Requirement:
Among the lines of the records, count those containing the word "Scheduling", then give the number alone.

Collected data:
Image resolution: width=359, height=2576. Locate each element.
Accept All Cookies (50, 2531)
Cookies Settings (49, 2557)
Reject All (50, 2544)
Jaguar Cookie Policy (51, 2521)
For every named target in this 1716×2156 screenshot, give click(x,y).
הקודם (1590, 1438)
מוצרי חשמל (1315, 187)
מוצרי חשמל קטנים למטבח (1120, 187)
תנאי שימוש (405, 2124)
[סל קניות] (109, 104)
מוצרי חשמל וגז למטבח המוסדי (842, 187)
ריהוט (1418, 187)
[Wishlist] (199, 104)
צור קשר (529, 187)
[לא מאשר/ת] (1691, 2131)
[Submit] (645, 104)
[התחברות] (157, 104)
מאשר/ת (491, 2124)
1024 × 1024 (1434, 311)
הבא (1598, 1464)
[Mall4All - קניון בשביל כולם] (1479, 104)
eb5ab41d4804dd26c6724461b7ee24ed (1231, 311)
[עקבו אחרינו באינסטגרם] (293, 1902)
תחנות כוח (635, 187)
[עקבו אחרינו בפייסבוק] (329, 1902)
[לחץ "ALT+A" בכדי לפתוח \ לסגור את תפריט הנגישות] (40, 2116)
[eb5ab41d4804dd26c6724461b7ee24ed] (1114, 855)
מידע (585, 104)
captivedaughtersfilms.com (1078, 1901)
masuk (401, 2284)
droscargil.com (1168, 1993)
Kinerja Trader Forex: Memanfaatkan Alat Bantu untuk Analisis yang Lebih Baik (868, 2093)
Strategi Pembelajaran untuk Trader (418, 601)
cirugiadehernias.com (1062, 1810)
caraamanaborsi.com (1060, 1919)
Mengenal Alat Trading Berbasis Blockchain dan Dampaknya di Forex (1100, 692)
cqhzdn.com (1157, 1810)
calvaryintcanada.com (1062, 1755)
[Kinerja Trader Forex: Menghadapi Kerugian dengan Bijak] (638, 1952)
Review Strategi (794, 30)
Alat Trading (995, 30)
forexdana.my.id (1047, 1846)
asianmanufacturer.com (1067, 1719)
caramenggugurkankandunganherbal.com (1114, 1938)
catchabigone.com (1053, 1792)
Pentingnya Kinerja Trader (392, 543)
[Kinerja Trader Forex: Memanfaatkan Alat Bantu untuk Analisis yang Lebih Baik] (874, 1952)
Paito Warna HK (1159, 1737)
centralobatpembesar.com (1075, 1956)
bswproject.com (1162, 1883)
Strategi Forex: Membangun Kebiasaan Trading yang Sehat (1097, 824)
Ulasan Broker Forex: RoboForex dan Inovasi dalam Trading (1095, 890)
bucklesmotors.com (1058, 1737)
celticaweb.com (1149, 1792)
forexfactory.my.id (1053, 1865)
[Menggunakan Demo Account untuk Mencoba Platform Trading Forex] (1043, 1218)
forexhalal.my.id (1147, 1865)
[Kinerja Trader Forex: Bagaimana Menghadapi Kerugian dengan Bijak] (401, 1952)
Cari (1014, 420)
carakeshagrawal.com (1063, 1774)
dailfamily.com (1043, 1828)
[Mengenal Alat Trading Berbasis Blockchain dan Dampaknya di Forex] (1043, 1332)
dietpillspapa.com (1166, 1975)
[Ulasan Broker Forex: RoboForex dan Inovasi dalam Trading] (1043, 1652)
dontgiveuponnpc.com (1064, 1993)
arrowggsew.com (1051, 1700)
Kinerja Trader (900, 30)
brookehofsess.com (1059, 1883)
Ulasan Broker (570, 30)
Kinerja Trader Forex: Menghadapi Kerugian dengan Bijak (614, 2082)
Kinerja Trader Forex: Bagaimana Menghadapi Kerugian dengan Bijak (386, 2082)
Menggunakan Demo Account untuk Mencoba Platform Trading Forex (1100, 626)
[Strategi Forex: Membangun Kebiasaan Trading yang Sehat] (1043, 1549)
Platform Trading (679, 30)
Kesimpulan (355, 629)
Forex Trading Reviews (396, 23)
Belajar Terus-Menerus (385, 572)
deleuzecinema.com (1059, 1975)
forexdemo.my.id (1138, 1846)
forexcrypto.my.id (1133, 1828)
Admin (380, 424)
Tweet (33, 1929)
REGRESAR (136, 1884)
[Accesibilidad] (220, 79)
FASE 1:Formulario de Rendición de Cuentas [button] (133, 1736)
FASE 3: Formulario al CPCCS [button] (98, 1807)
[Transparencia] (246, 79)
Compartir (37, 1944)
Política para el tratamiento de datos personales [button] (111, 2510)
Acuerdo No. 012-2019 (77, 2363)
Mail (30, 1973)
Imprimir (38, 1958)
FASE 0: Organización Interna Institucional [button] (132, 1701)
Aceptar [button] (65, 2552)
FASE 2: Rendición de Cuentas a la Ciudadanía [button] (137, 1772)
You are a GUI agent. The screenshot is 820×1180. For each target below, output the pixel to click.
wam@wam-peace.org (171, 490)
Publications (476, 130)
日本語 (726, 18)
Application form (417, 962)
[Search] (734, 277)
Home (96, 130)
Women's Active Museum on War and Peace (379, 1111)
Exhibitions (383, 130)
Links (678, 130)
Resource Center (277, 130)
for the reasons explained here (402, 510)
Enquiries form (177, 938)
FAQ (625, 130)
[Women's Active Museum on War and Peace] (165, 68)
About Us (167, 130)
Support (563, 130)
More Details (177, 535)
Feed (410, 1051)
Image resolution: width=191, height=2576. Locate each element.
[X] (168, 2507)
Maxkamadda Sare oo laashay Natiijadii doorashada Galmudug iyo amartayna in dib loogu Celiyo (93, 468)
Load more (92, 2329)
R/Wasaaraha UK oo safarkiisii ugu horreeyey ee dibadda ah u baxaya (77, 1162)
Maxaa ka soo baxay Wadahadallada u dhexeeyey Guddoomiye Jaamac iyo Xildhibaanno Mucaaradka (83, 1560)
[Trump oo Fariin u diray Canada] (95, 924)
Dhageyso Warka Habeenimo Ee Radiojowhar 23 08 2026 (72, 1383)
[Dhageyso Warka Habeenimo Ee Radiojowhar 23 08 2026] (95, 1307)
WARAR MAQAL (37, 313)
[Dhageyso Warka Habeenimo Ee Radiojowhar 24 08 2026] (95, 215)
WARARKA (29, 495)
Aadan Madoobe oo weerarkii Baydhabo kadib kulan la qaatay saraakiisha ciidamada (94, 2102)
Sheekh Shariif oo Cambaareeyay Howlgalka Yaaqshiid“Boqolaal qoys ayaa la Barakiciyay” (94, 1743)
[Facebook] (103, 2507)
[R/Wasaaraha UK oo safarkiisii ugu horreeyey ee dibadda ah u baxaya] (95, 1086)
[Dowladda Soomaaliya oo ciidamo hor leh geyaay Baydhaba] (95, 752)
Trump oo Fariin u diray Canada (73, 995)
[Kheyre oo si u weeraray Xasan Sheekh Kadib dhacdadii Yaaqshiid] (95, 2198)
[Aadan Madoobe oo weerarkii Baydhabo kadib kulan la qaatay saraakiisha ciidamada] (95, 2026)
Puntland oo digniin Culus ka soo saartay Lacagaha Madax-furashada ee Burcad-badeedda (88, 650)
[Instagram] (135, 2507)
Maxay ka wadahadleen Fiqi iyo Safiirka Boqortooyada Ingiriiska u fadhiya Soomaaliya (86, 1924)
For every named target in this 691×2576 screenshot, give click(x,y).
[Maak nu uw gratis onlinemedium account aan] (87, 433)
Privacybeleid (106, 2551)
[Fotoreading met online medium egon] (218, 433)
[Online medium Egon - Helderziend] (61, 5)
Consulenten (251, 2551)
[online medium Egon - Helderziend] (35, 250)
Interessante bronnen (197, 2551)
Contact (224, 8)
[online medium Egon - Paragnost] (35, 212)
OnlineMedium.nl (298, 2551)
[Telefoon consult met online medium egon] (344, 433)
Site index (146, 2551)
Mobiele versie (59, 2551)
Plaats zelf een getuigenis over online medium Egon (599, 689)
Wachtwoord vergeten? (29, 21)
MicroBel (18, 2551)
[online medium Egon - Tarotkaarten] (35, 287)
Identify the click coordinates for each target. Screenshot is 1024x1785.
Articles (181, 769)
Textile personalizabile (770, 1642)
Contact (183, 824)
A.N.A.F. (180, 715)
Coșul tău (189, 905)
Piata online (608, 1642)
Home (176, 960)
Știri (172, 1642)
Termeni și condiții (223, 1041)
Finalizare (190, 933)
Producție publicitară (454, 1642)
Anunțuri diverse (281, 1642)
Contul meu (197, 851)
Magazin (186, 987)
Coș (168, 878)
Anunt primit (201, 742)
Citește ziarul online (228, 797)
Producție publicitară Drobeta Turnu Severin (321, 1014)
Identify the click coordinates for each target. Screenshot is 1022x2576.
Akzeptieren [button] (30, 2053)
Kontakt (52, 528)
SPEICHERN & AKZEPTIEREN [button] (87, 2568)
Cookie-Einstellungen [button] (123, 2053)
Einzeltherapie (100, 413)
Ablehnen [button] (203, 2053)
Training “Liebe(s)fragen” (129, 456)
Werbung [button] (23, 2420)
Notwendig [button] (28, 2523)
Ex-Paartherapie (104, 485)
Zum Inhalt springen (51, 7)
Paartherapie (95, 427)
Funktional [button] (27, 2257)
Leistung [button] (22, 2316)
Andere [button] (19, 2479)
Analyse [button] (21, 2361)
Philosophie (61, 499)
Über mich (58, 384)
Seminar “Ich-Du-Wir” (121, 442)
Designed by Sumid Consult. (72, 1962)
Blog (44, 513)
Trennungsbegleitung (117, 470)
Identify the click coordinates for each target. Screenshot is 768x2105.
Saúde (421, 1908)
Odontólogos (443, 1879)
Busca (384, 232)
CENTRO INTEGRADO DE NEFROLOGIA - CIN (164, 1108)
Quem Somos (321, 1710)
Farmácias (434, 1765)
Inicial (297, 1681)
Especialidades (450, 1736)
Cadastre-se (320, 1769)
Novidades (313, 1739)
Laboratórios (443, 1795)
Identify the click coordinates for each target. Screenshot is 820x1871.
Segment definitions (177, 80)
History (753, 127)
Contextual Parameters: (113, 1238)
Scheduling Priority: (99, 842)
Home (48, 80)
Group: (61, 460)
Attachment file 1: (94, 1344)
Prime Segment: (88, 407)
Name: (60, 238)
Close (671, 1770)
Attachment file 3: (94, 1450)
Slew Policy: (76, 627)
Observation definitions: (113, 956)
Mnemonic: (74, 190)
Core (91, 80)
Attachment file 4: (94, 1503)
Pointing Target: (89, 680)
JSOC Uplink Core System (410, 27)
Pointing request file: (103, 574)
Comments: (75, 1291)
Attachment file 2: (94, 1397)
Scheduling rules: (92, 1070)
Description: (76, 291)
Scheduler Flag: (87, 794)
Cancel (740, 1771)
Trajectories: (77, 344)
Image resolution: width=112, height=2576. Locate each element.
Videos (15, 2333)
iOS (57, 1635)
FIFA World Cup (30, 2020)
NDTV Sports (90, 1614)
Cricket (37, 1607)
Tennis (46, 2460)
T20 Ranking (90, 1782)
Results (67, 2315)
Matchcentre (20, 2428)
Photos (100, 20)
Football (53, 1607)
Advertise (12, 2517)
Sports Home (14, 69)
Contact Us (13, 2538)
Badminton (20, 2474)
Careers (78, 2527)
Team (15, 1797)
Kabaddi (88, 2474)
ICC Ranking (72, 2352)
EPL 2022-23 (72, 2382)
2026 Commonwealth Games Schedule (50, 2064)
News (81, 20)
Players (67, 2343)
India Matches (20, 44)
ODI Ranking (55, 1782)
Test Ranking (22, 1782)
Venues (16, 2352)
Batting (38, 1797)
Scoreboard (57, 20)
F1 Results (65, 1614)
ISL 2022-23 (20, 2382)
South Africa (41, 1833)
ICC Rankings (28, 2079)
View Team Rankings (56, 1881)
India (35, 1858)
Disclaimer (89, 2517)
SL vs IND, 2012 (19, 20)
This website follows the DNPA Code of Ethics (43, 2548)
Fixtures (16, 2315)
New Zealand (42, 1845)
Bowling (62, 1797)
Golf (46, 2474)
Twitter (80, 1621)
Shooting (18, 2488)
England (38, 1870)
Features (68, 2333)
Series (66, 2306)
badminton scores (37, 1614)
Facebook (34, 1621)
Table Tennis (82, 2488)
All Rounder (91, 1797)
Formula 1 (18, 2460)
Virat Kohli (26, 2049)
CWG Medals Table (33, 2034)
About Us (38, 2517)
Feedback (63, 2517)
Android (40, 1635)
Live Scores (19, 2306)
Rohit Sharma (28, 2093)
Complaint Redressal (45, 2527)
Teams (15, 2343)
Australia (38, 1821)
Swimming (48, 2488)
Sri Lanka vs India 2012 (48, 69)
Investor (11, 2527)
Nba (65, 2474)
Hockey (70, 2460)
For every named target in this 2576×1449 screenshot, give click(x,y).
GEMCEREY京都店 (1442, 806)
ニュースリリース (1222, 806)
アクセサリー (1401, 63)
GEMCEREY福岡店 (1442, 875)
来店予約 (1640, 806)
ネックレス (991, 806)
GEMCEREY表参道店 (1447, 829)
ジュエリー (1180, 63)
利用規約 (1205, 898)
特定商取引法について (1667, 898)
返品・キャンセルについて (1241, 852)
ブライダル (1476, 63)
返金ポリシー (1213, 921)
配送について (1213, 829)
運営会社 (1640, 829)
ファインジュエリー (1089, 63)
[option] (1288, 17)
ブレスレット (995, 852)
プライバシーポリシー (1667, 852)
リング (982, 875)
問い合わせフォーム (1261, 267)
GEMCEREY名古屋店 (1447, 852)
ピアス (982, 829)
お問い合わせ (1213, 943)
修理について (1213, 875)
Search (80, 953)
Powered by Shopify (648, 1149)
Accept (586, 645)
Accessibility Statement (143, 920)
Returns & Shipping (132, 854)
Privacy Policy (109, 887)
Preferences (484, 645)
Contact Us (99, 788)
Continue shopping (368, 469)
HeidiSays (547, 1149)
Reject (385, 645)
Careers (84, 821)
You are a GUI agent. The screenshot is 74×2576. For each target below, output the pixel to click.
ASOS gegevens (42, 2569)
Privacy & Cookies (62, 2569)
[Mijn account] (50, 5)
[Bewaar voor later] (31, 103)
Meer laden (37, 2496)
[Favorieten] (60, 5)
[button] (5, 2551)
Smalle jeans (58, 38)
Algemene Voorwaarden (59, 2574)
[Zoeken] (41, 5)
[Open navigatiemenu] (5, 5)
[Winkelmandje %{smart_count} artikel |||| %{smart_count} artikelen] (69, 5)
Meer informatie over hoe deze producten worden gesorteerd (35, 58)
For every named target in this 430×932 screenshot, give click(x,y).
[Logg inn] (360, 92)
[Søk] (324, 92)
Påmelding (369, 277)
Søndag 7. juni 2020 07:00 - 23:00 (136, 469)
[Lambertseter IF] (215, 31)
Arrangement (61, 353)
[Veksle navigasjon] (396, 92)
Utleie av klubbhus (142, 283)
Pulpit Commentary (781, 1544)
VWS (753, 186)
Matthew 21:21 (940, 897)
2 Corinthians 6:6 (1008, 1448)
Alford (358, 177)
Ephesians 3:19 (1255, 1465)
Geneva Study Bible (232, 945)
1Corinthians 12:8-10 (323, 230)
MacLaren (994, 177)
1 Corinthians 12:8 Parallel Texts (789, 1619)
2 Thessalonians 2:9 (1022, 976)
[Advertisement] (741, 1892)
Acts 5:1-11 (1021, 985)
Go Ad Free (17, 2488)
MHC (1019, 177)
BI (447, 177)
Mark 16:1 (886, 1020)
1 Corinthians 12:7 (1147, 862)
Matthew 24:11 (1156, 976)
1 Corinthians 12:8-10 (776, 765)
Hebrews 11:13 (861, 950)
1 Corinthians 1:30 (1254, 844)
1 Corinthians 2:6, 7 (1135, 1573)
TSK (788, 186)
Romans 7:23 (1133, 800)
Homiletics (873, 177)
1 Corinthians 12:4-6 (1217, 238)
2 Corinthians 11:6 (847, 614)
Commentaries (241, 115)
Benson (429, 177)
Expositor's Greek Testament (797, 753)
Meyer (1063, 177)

Answer for this exercise:
2